Speech by U.S. Ambassador to Germany Coats on the International
Campaign Against Global Terrorism
March 5, 2002
Minister President Teufel, I want to express my personal thanks
to you, as well as thanks on behalf of the President of the United
States and the American people, for your unqualified solidarity
and commitment to the United States. It is most appreciated, particularly
at this difficult time.
Marsha and I also would like to thank you for your generous and
most gracious welcome to Stuttgart today. We had a wonderful discussion
and we look forward to a good, strong relationship with you and
The American people have a relationship with the German people,
particularly of this state, that is a unique one. It has been
fostered over many years of association through our military presence,
through our business presence, and through the personal American
presence of people living here. Those bonds are deep and you reflected
that in your speech.
General Fulford and Mrs. Fulford, it's always a pleasure to see
you. As I indicated to you on the way in, you brought a lot of
'stars' along with you today. To the generals that are here, and
for all those from the European Command here tonight, both in
and out of uniform, I thank you for your presence and for your
service to our country.
State Secretary Böhmler, thank you for your welcome and for
your good words. Excellenzen, from all the German government offices
that are represented here, I am deeply grateful for your presence.
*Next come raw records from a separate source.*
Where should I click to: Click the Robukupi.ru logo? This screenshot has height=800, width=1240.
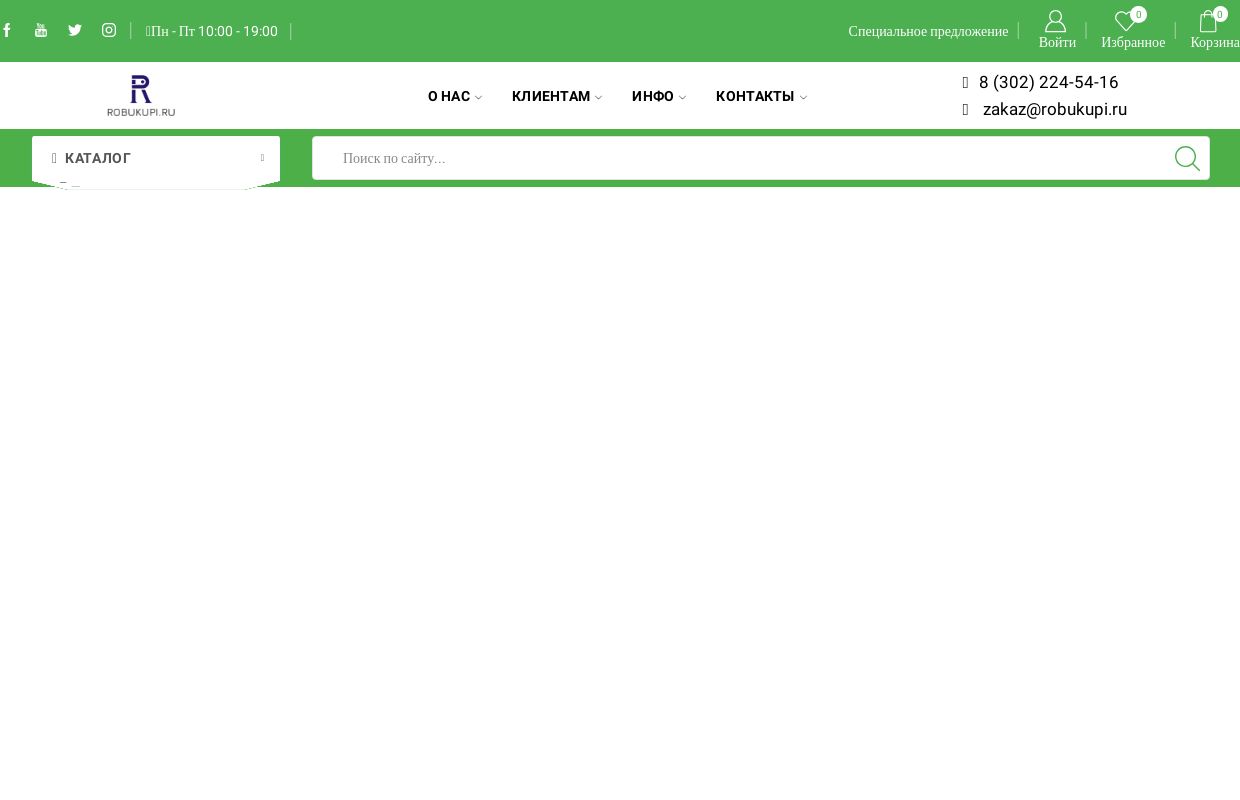pyautogui.click(x=141, y=96)
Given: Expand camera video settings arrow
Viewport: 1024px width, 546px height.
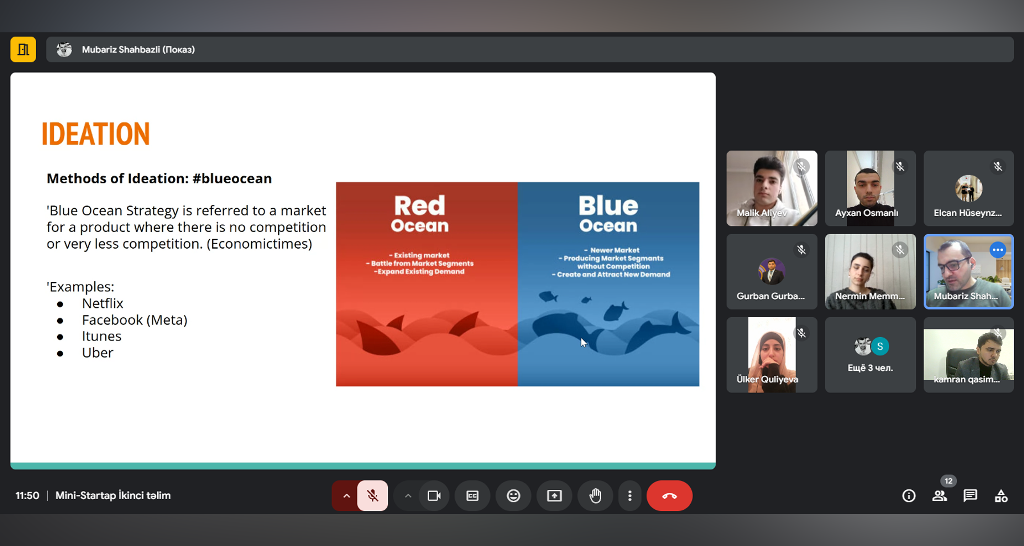Looking at the screenshot, I should (x=408, y=496).

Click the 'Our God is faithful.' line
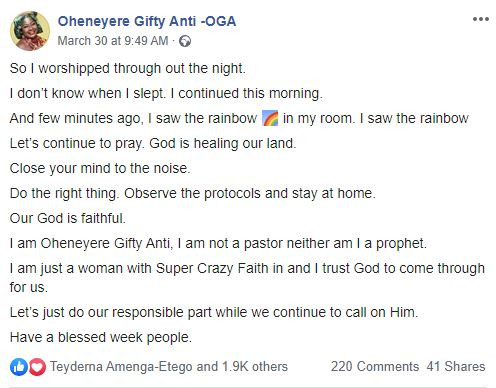click(68, 218)
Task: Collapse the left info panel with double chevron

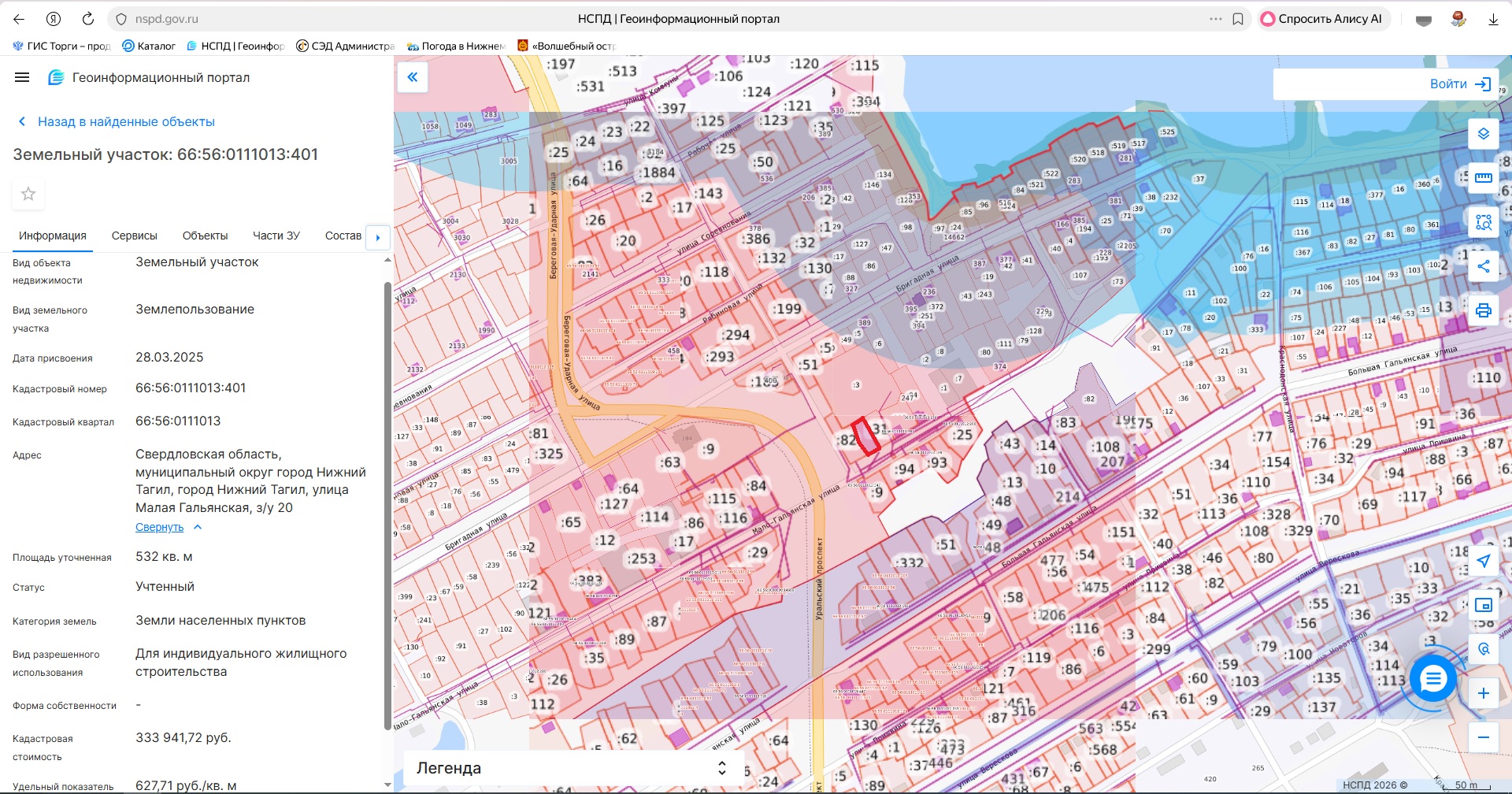Action: coord(412,77)
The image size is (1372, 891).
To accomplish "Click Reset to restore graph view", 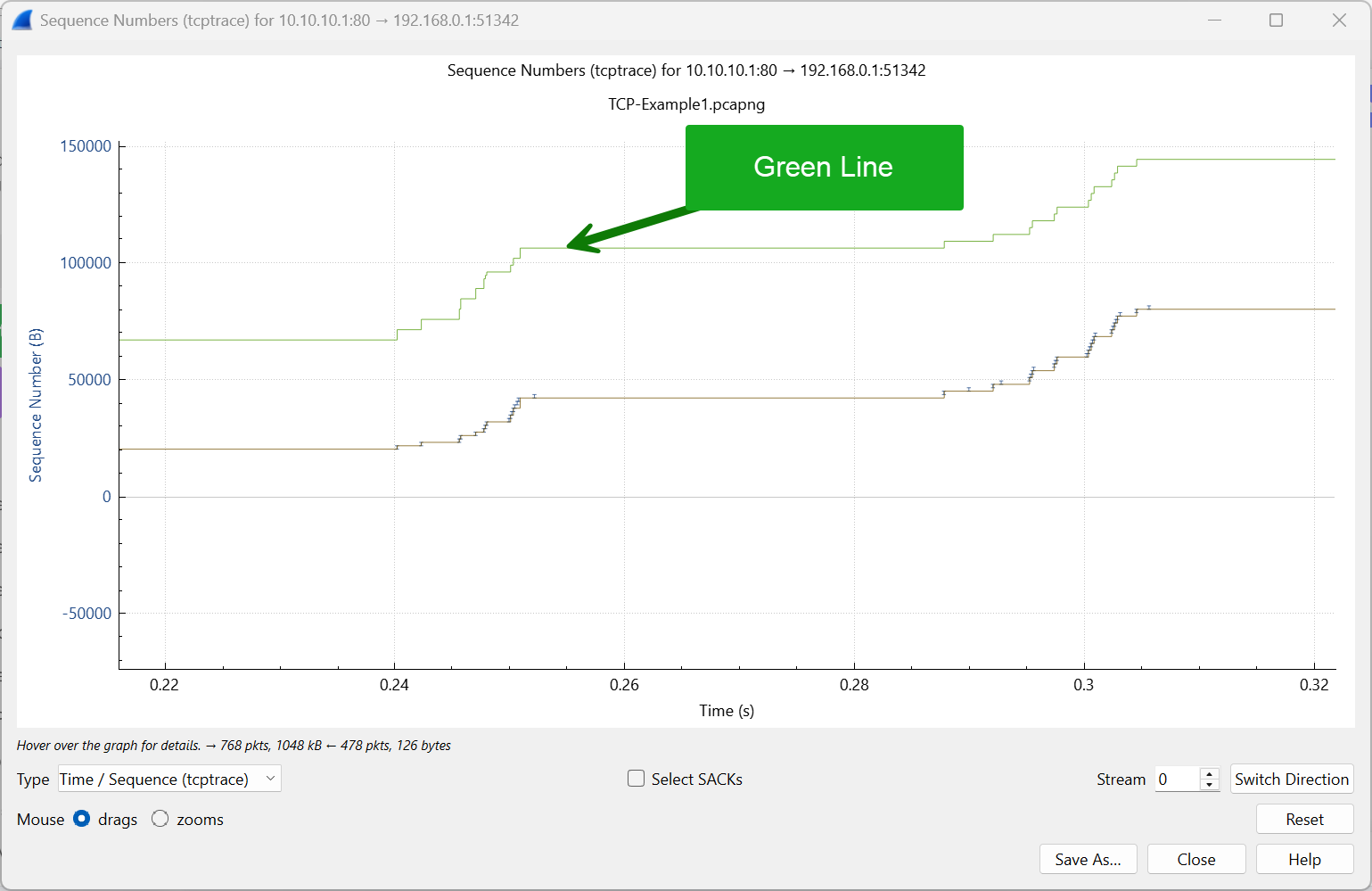I will pos(1304,819).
Dr. Bachteler, my thanks to the James Byrnes Institute for giving
me the opportunity to speak to you this evening.
Sehr geehrte Damen und Herren,
It is a great pleasure for us to be here at this particular time.
Your great civic institutions, your vibrant economy, your rich
cultural life, but more importantly, the people of this region,
are a precious resource and the backbone of the German-American
partnership that we are celebrating this evening.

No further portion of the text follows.